Search engine optimization for digital repositories cannot be addressed once and then left alone. As Kenning Arlitsch and Patrick OBrien have learned from more than two years of research at the University of Utah, it requires continuous monitoring at each repository for long-term success. The reporting tools developed for their IMLS funded project, “Getting Found: Search Engine Optimization for Digital Repositories” are part of a toolkit that will help repository managers monitor metrics and adjust their practices accordingly to achieve success.
Digital repositories face a common challenge: being found by users in a crowded and ever-expanding sea of information on the Internet. Getting found means repository objects must be included in the indexes of major search engines because most students and faculty now begin their research with Internet search engines. Digital repositories created by libraries will be largely invisible to users if their contents are not indexed in these search engines. Surveys conducted by Arlitsch and OBrien have revealed low average indexing ratios in digital repositories and institutional repositories (IR) across the nation. IR have unique SEO issues due to the type of content they offer and the crawling and metadata requirements of specialized search engines like Google Scholar.

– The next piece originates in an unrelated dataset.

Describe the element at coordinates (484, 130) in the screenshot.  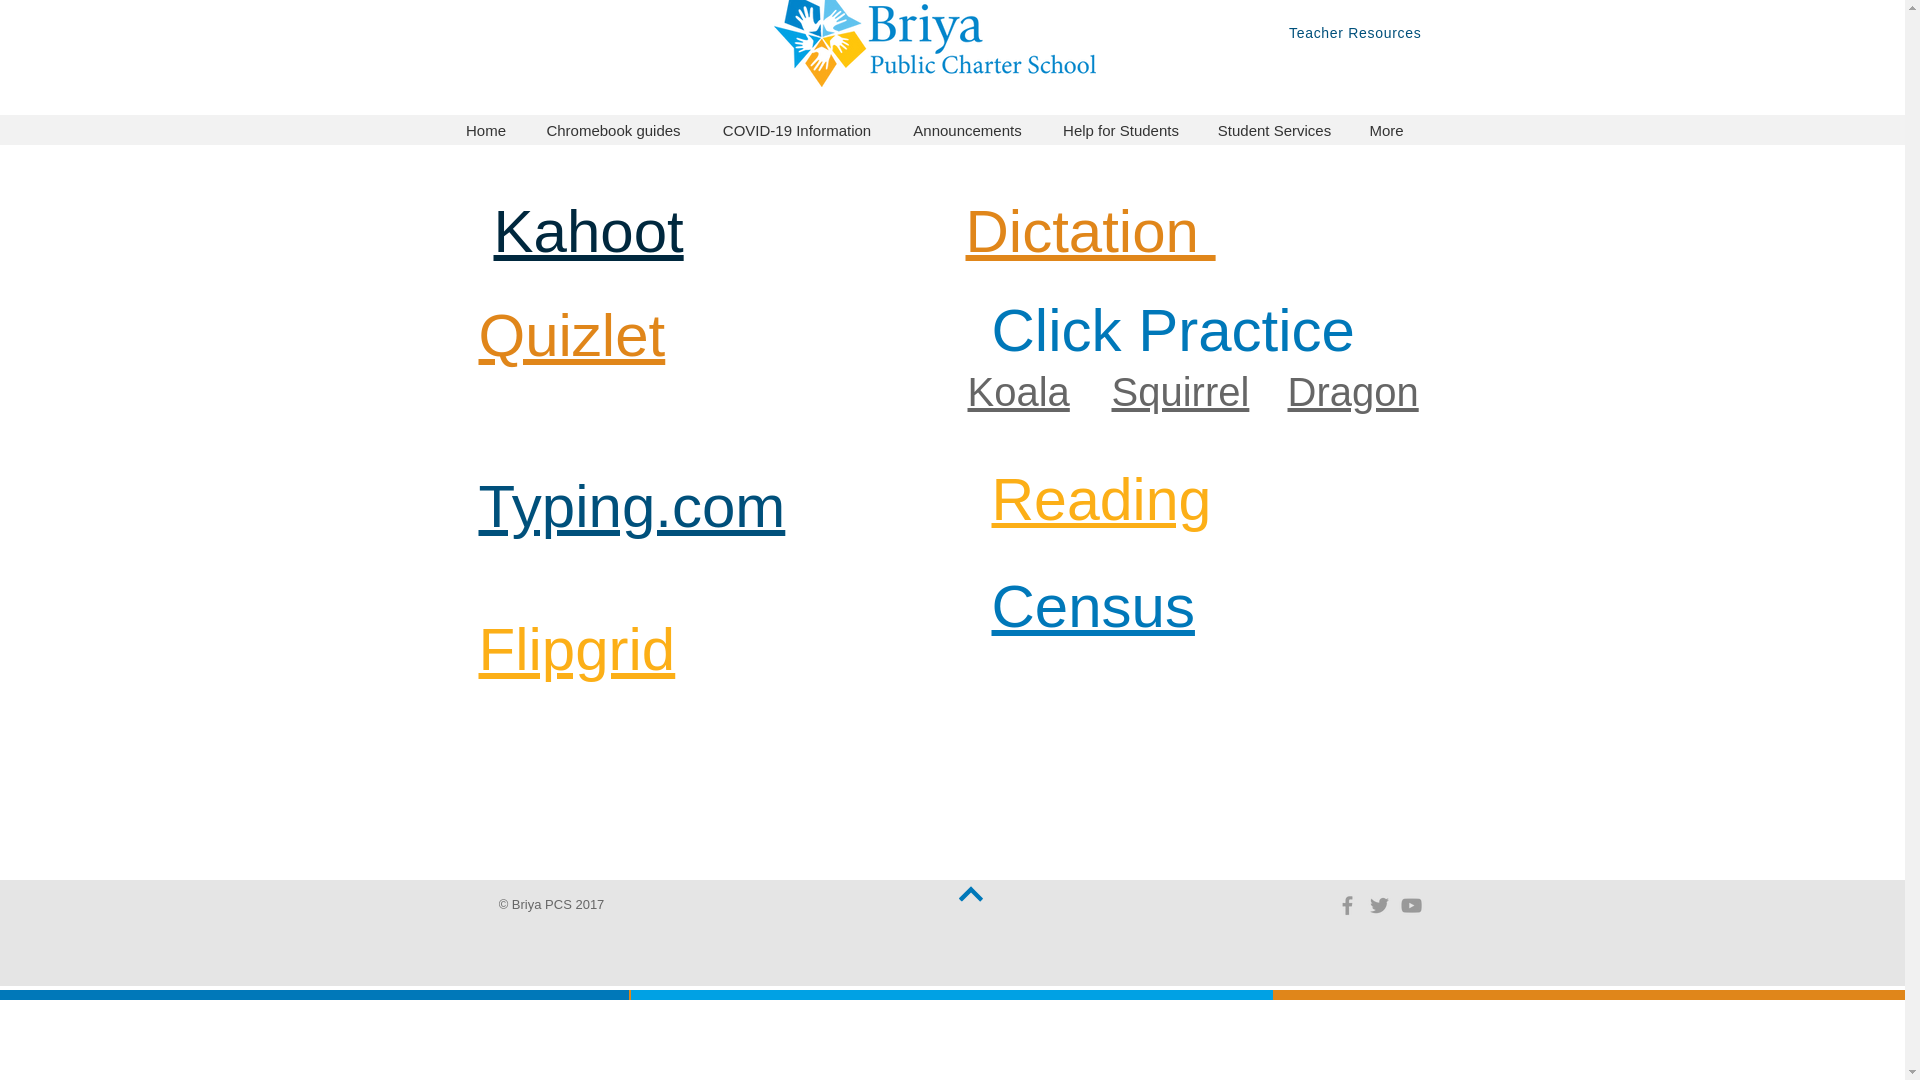
I see `Home` at that location.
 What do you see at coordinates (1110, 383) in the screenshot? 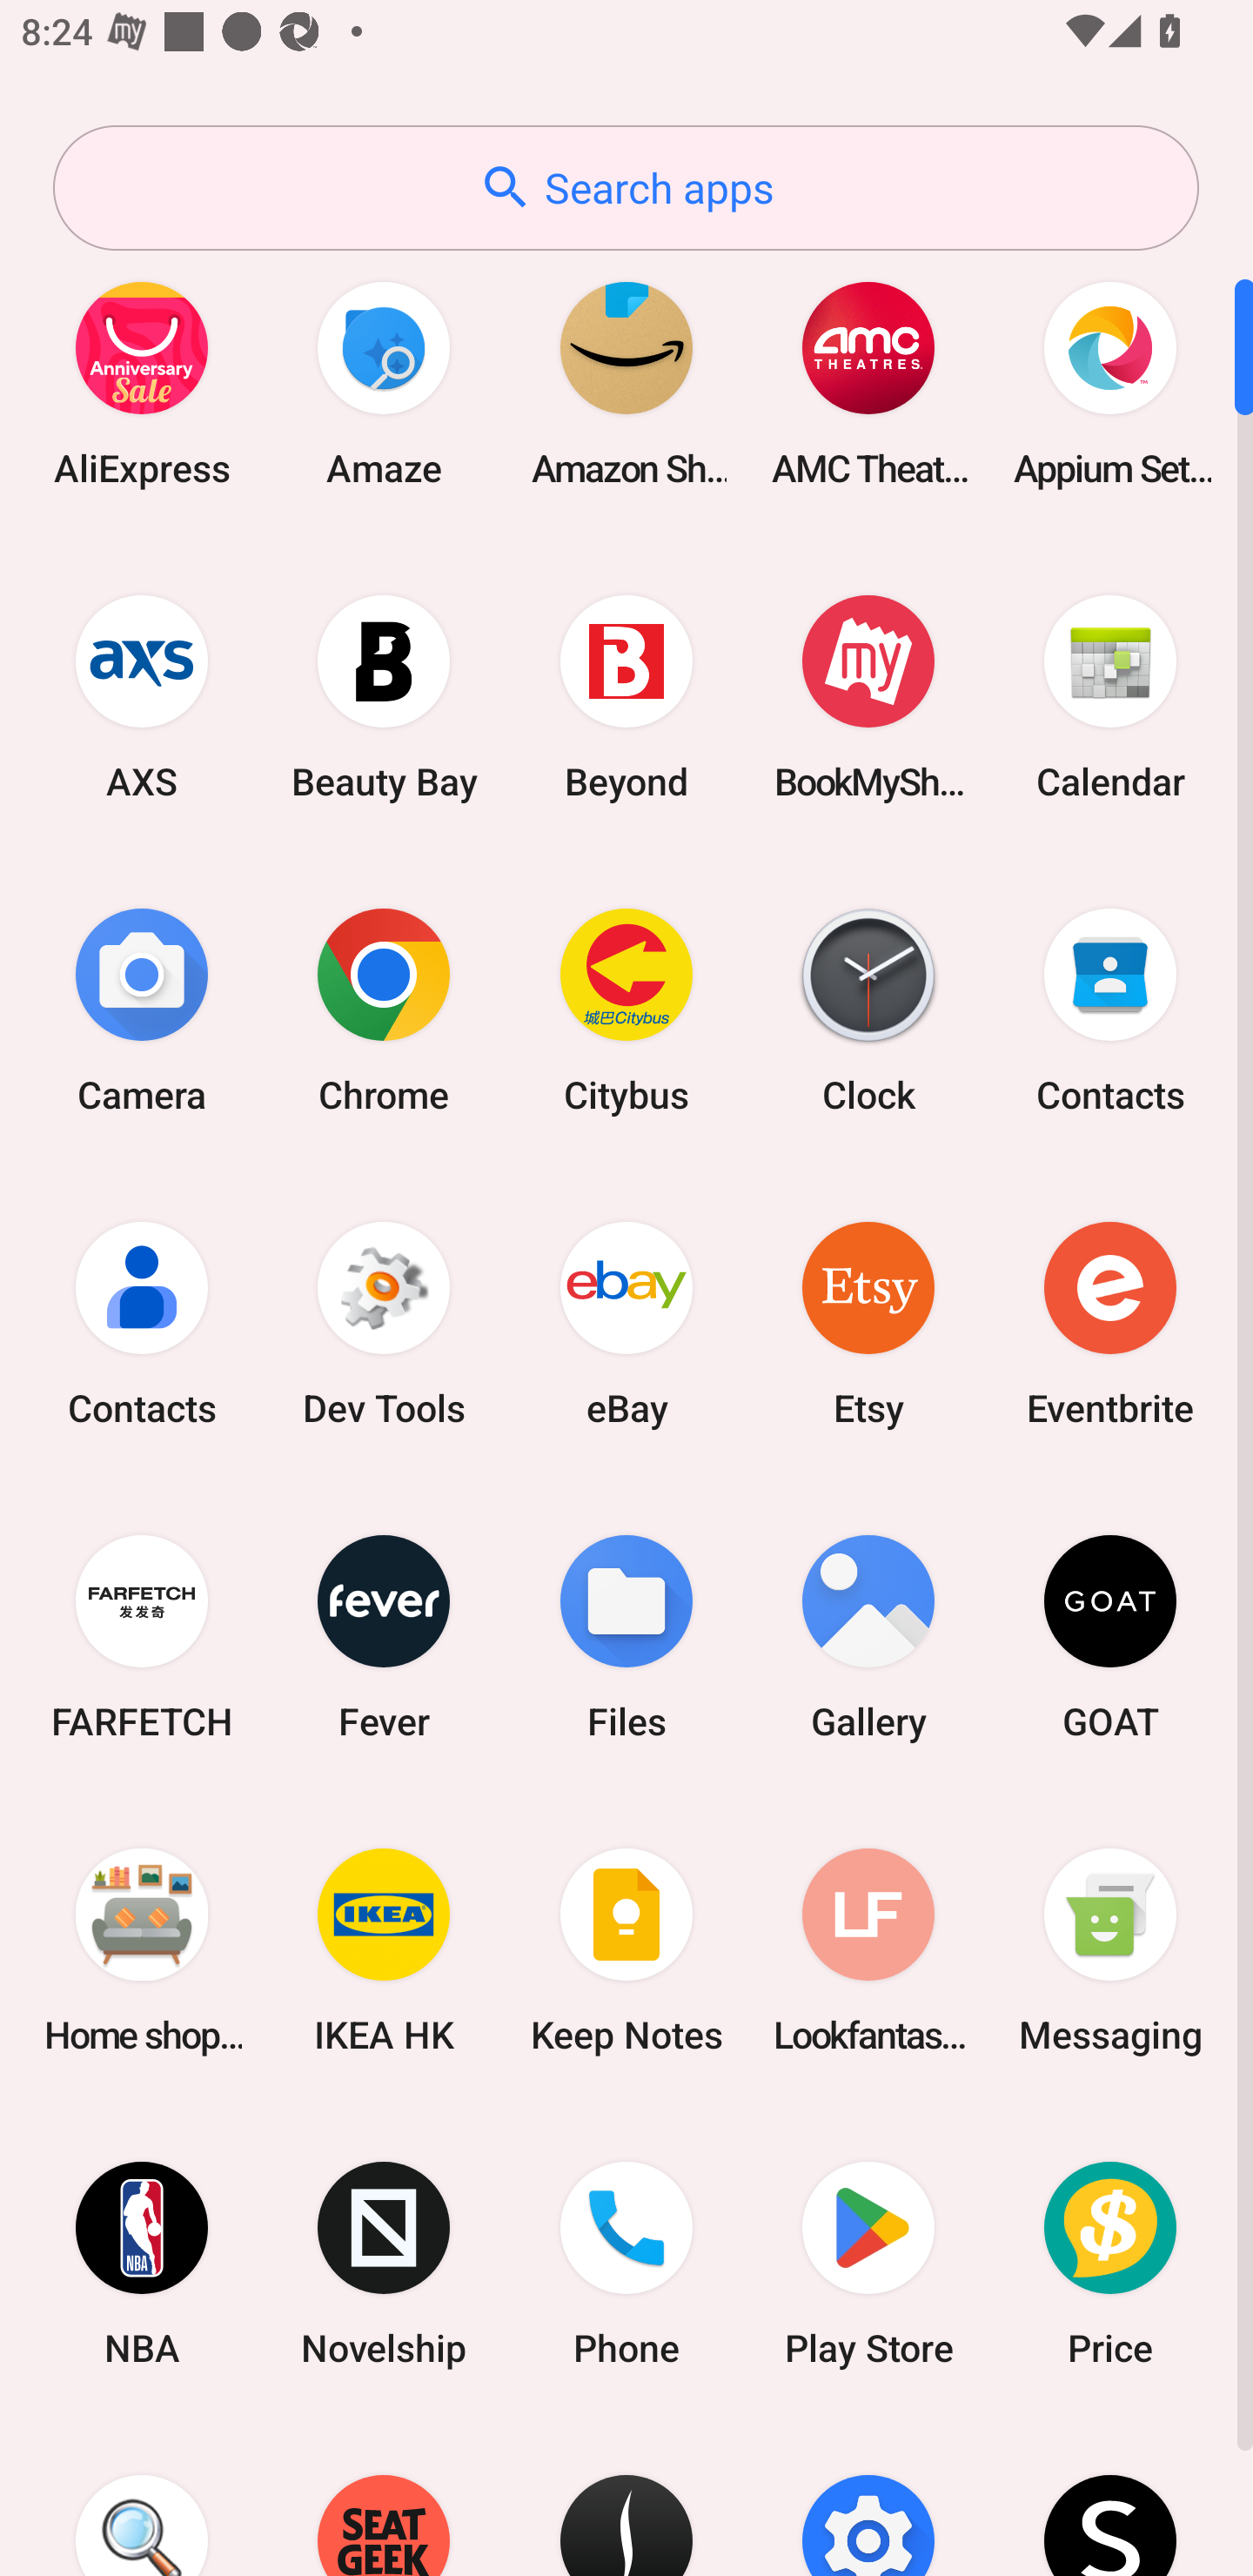
I see `Appium Settings` at bounding box center [1110, 383].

Reasons for low indexing ratios can be grouped into four areas:
1. Server and software configuration and performance
3. Unclear institutional goals and organizational communication
4. Changing search engine policies
Many librarians are unaware how invisible their collections are to their users, and most institutions lack the staff skills necessary to understand and address the multiple layers required to improve search engine indexing and rank.
Arlitsch and OBrien have demonstrated considerable success with raising the indexing ratio of digital repositories at the University of Utah. They raised their average indexing ratio in Google from 12% to over 80%, with several collections, including their IR, achieving nearly 100% indexing ratio. Those improvements have led to a 450% increase in referrals from Google and a 130% increase in visitors.
Arlitsch and OBrien have expanded their research and are developing a toolkit for digital repository managers. They will eventually offer SEO training for the library community.